EXTRACT Block Start

Whether you’re doing it close to home during ongoing pandemic-related travel restrictions, or eventually farther afield if those restrictions are loosened, camping can be a great way to shake the COVID-19 blues (that is, of course, so long as you’re abiding by all health guidelines and outdoor-recreation rules issued by authorities).
For the time being, social distancing is still the name of the game for protecting yourself and others from the coronavirus. So today at the Mountain House blog we thought we’d pull together some ideas for fun camping games that, if need be, can be enjoyed in responsible, spaced-out fashion.
These social distance camping games include options for adults, young children, and teens, and they really only scratch the surface: Just as many of us have discovered making stay-at-home living (and, for families, some unexpected home-schooling) doable, a little creativity in the midst of limitations can go a long way.
Here are some ideas for the best camping games and camping activities for kids that sync well with the whole social-distancing routine.
Sleeping Bag Race: It’s the campground version of the sack race, and it’s a blast! To ensure that the inevitable veering and tumbling doesn’t breach that minimum six-foot social-distancing gap, you probably ought to leave a whole lot of extra elbow room between contestants.
Hopping Race: One-footed footraces—how can you resist? Here again, make those racing lanes very roomy: Straight lines aren’t exactly rigidly adhered to by competitive hoppers.
“I Spy”-style Cloud Watching: There’s a timeless appeal to kicking back in the grass, casting your eyes skyward, and enjoying the ever-shifting, never-exactly-repeating spectacle of cloud-scapes. A nice contemplative downtime practice, you can also make it a game (as Broken Head Holiday Park notes) by going the “I Spy” route, encouraging the youngsters to see animal shapes, faces, and the likes among those puffball cumulus and wispy cirrus.

EXTRACT Block End
MATERIAL SUPPLIED Block Start

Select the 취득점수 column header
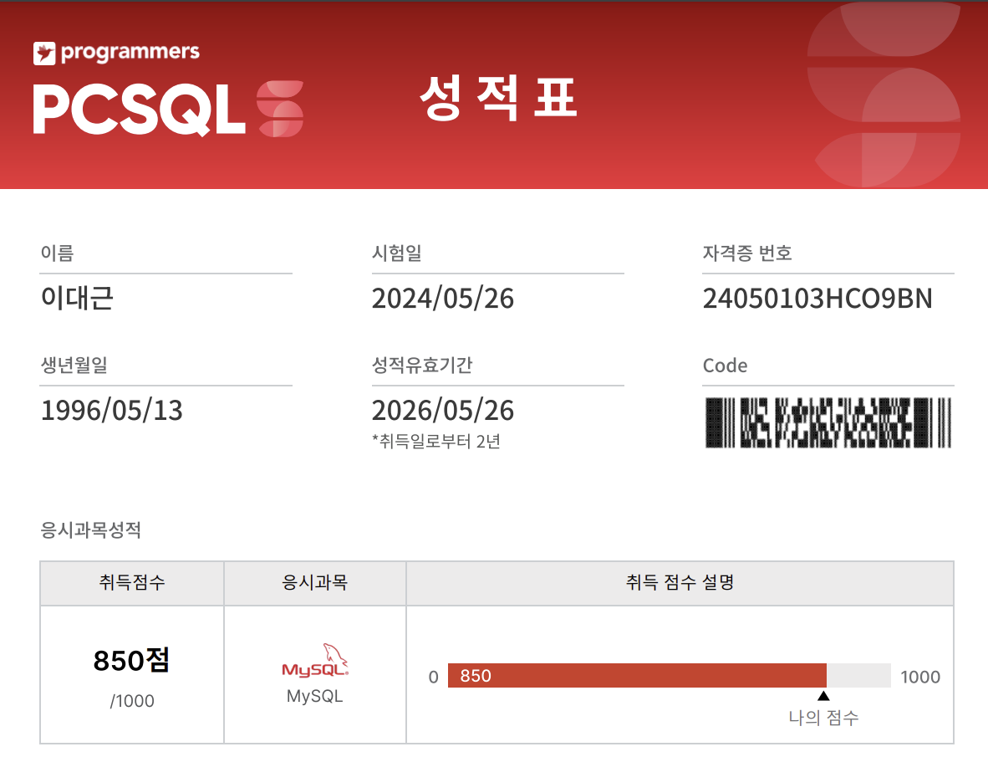130,583
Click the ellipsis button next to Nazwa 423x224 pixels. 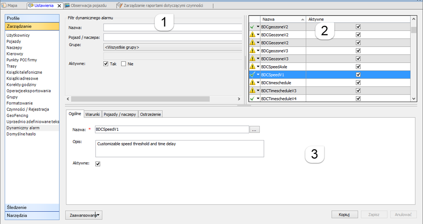point(254,130)
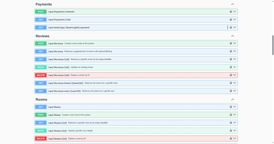
Task: Click authorization lock on DELETE /api/Reviews/{id}
Action: pos(231,75)
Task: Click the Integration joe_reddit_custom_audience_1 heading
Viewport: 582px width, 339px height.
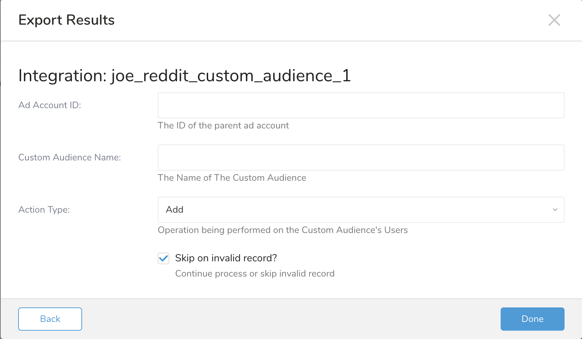Action: tap(185, 76)
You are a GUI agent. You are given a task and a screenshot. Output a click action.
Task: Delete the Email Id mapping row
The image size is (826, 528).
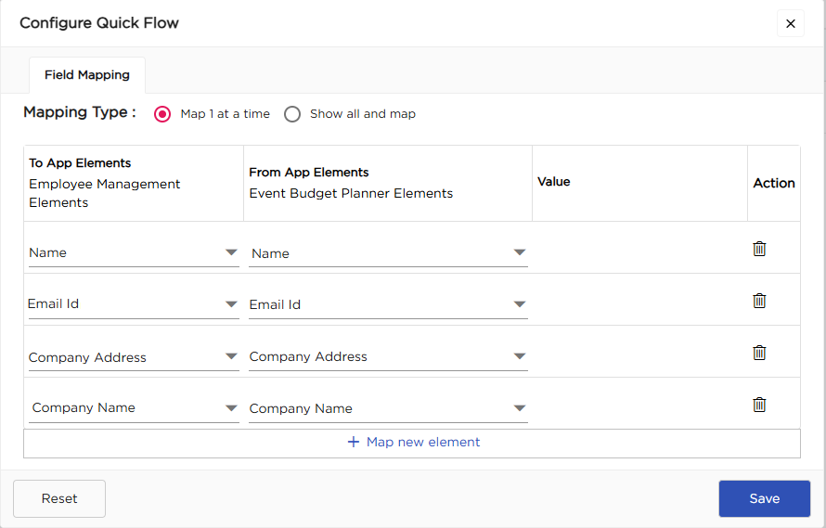tap(759, 301)
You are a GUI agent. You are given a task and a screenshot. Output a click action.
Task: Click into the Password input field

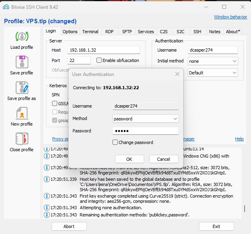click(146, 131)
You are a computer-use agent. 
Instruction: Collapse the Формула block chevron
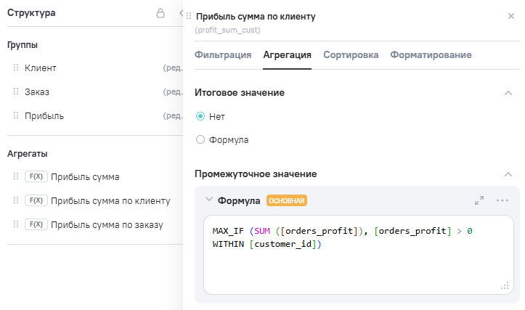coord(209,200)
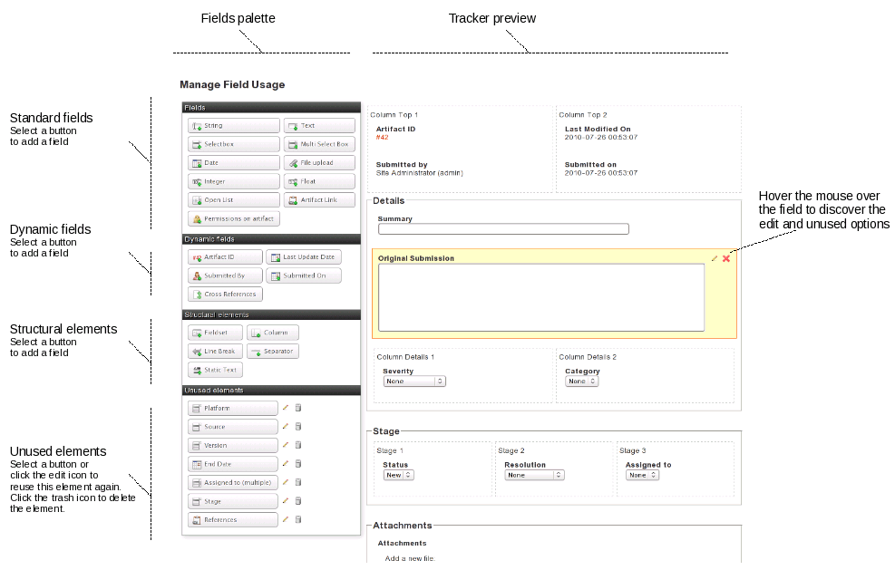This screenshot has width=895, height=570.
Task: Delete the End Date element via its trash icon
Action: point(297,463)
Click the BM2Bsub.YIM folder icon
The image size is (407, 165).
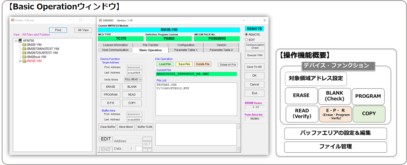coord(24,57)
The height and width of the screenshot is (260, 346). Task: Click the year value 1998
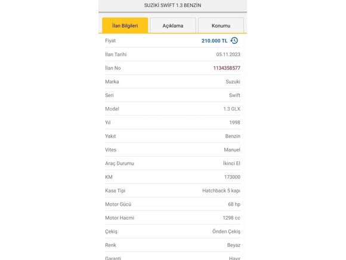[x=234, y=123]
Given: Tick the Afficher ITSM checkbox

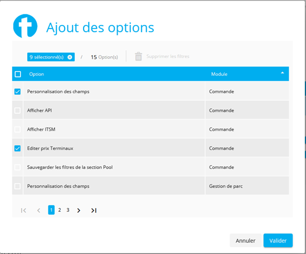Looking at the screenshot, I should [x=17, y=129].
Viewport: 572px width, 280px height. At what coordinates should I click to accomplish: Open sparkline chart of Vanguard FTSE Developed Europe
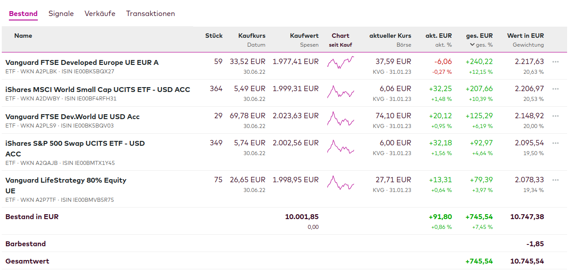(x=340, y=62)
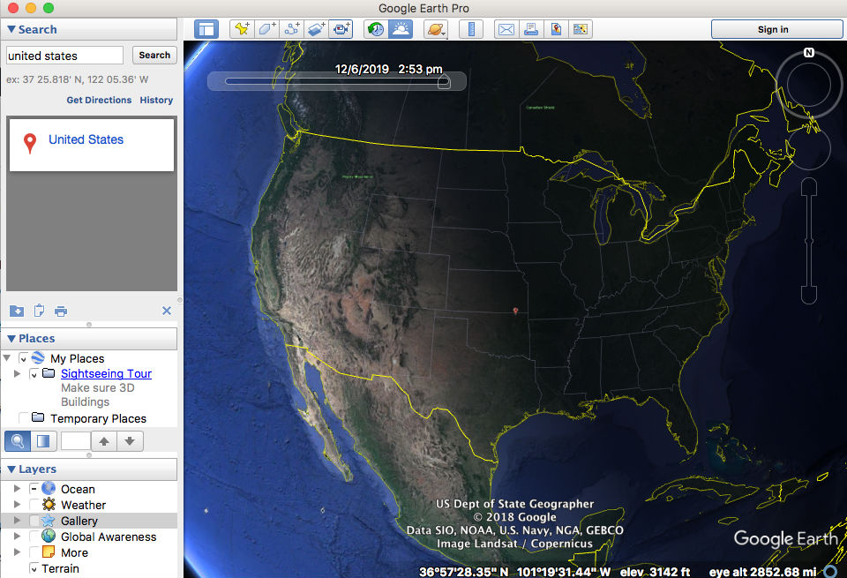Click the Sign in button
The image size is (847, 578).
tap(776, 29)
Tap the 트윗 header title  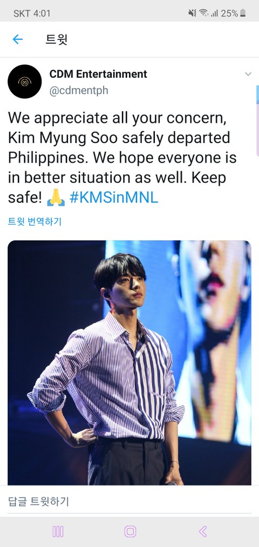(x=56, y=39)
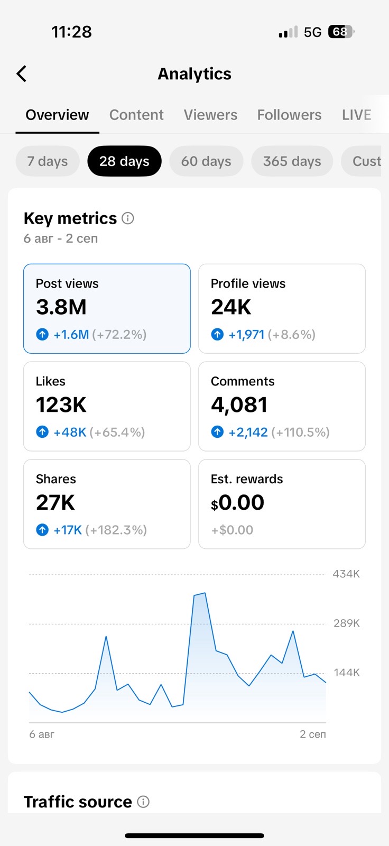Tap the home indicator bar
Screen dimensions: 389x846
pyautogui.click(x=195, y=836)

MATERIAL SUPPLIED Block End

REQUIRED TASKS
(1) According to the camping games article, what is the Sleeping Bag Race the campground version of?
(2) Extend the article on social-distance camping games beyond its final paragraph.
The entries come from a different source than the camping games article.

TASK RESULTS
(1) The sack race.

(2)
Nature-Themed Scavenger Hunt: Come up with a list of natural objects easy to come by—different leaf shapes, rocks, seeds, spiders, etc.—for kids to search for.
Flashlight Morse Code: We like this idea for an after-dark camp game from Good Housekeeping: A grownup armed with a flashlight and sequestered in the woods or off in the distance flashes Morse-code messages that kids back at camp can try to decipher.
Map/Compass Challenges:Depending on the age group, use a simple campground or park map, a hand-drawn map, or (for the older crowd) a topographic chart, and engineer simple navigation challenges—a good way to introduce kids to basic map-reading. After running through the fundamentals of a compass, you can also organize orienteering activities such as walking exactly straight lines or following right-angle traverses.
Because we’re covering some of the more active games in the next section—outdoor camping games for both kids and adults—we’ll stick here with a few around-the-campfire options more appealing to grownups than those easily bored (and easily scandalized) youngins. These are also great to play if you’re camping from home!
Charades: Just because you’re in the campground and not the living room doesn’t mean you can’t pull off a good old-fashioned game of charades, right?
Two Truths & A Lie: Test how well your camping companions know you—and maybe shock them off their feet—by seeing if they can tell which of your admissions or anecdotes is a fib.
The following games for camping trips work well for grownups, kids, or both—and easily adapt to this brave new social-distancing world we’re dealing with right now.
Cornhole: Here’s one of those lawn games that translates perfectly to the campground (and jibes with social distancing). As REI points out, if you don’t actually have the boards and beanbags, lines scrawled in the dirt and pinecones fit the bill just fine: the rustic edition of cornhole.
Horseshoes: Another great option for a socially distanced camping game!
Ring Toss: Same deal here—and you can even go the glow-in-the-dark route to crank up the challenge and the fun.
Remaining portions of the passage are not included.